PRIVATE TOUR GUIDE IN ISRAEL
Tour Guide Israel – Beit Miriam archeological museum – Kibbutz Palmachim
Beit Miriam museum
The archaeological museum Beit Miriam is situated on a cliff overlooking the Mediterranean Sea about 20 minutes south of Tel Aviv. The unique artifacts on display in the museum tell the story of ancient cultures which settled in the area, and artifacts which were fished from the sea reveal the relationship between man and sea and help our understanding of naval routes and commerce in the Mediterranean Sea in ancient times. The archaeological display includes artifacts from prehistoric times up to the Early Arabic Period. They include giant clay vessels (pithoi) and a mosaic floor from the Byzantine Period, vessels and coins from various periods, and inscriptions in Hebrew, Greek and Arabic. The wing named “The Yielding Sea” reveals combined exhibits of marine archaeology and ecology. The archaeological finds include artifacts used by seafarers during their voyages and while weighing anchor in the adjacent port of Yavneh-Yam (Jamnia on Sea). The collection of ancient anchors reflects the development of naval vessels and commerce over a period of 5000 years. The ecological presentation emphasizes the involvement of humanity in its marine environment.
Of its many findings, the most important one is a 6th/7th Century BC ostracon containing a written appeal by a field worker to the fortress’s governor regarding the confiscation of his cloak which the writer considers to be unjust. The worker makes his appeal to the governor on the basis of both the garment’s undeserved confiscation and by implication of the biblical law regarding holding a person’s cloak as collateral for a debt past sundown.
Although the petition does not specifically cite the law, it would have been commonly known by rulers and peasants alike. The original artifact is in the Israel Museum and here they show a copy.
Exodus 22:25 “If you lend money to one of my people among you who is needy, do not treat it like a business deal; charge no interest. 26 If you take your neighbor’s cloak as a pledge, return it by sunset, 27 because that cloak is the only covering your neighbor has. What else can they sleep in? When they cry out to me, I will hear, for I am compassionate.
Deutronomy 24:10 When you make a loan of any kind to your neighbor, do not go into their house to get what is offered to you as a pledge. 11 Stay outside and let the neighbor to whom you are making the loan bring the pledge out to you. 12 If the neighbor is poor, do not go to sleep with their pledge in your possession. 13 Return their cloak by sunset so that your neighbor may sleep in it. Then they will thank you, and it will be regarded as a righteous act in the sight of the Lord your God.
The site of Yavneh-Yam (Jamnia on Sea) has a long history lasting from the 2nd millennium BC up to the Middle Ages. This is evident from archaeological finds rather than historical sources. The Bible does not mention this specific place and there are no historical evidence of its early times.

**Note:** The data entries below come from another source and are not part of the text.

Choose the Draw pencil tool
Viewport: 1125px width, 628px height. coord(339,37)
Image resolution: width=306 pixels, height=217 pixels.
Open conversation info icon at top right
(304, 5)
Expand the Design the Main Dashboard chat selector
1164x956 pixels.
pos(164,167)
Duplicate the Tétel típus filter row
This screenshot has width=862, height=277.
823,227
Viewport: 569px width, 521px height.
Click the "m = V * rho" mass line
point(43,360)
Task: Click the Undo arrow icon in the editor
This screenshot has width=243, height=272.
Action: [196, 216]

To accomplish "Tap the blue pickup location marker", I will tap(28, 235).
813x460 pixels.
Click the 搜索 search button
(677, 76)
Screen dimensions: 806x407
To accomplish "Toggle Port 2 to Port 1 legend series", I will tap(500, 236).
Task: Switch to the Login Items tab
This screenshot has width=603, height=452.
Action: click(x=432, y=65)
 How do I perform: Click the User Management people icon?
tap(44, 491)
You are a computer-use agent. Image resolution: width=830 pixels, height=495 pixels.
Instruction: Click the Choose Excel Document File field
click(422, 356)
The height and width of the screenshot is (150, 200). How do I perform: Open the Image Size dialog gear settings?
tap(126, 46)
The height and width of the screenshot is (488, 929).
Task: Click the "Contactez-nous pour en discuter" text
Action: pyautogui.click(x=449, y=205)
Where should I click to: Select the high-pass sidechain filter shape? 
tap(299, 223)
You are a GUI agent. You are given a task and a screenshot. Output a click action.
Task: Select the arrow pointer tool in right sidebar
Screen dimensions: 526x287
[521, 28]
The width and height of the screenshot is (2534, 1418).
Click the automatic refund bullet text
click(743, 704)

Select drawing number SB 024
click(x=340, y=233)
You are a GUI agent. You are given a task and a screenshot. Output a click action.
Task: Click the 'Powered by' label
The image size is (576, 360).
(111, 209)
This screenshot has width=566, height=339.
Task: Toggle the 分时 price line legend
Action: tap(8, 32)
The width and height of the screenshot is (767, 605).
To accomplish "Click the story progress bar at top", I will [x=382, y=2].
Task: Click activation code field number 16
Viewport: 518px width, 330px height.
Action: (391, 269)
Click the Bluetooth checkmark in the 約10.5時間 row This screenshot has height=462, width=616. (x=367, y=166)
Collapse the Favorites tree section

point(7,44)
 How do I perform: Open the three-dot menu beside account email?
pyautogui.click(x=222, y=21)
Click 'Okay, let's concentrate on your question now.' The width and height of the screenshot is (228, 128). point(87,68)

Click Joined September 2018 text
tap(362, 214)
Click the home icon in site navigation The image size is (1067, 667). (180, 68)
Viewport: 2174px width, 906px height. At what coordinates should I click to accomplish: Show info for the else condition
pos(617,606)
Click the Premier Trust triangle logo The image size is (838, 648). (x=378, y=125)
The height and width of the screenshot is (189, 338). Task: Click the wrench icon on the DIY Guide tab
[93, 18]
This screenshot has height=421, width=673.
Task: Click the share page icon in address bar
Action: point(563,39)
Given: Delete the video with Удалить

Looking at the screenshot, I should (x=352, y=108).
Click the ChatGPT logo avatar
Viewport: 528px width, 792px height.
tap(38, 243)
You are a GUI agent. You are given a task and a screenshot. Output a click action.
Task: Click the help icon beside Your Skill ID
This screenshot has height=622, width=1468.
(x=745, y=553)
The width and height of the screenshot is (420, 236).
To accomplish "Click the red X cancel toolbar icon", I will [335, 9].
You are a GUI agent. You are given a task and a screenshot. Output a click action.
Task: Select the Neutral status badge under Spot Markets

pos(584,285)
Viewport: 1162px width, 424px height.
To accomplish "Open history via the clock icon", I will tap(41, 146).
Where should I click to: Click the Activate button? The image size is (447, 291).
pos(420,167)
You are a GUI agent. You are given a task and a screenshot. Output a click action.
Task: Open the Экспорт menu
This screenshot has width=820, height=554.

One of the main issues of historical geography and archaeology is the identification of existing sites with their ancient namesakes, usually by analyzing their names by reference of their medieval denominations. Thus, in the case of Yavneh-Yam, in recent times the site was called Minet Rubin (in Arabic: the harbor of Rubin) preserving the Arabic tradition of Biblical Ruben’s Tomb in this area (Nabi Rubin). Also of interest is the name of the site during the Early Islamic period (9th – 10th – centuries CE), Mahuz a-Tani (in Arabic: the second harbor) using the ancient Aramaic word mahuz for harbor. It seems that this name was used in ancient Semitic languages with the meaning harbor as evident from Ancient Egyptian sources mentioning a city called ‘mhz’ along the Mediterranean, which has been identified with Yavneh-Yam.
Sadly the site is unaccessible today as it is within the perimeter of the Palmachim AFB.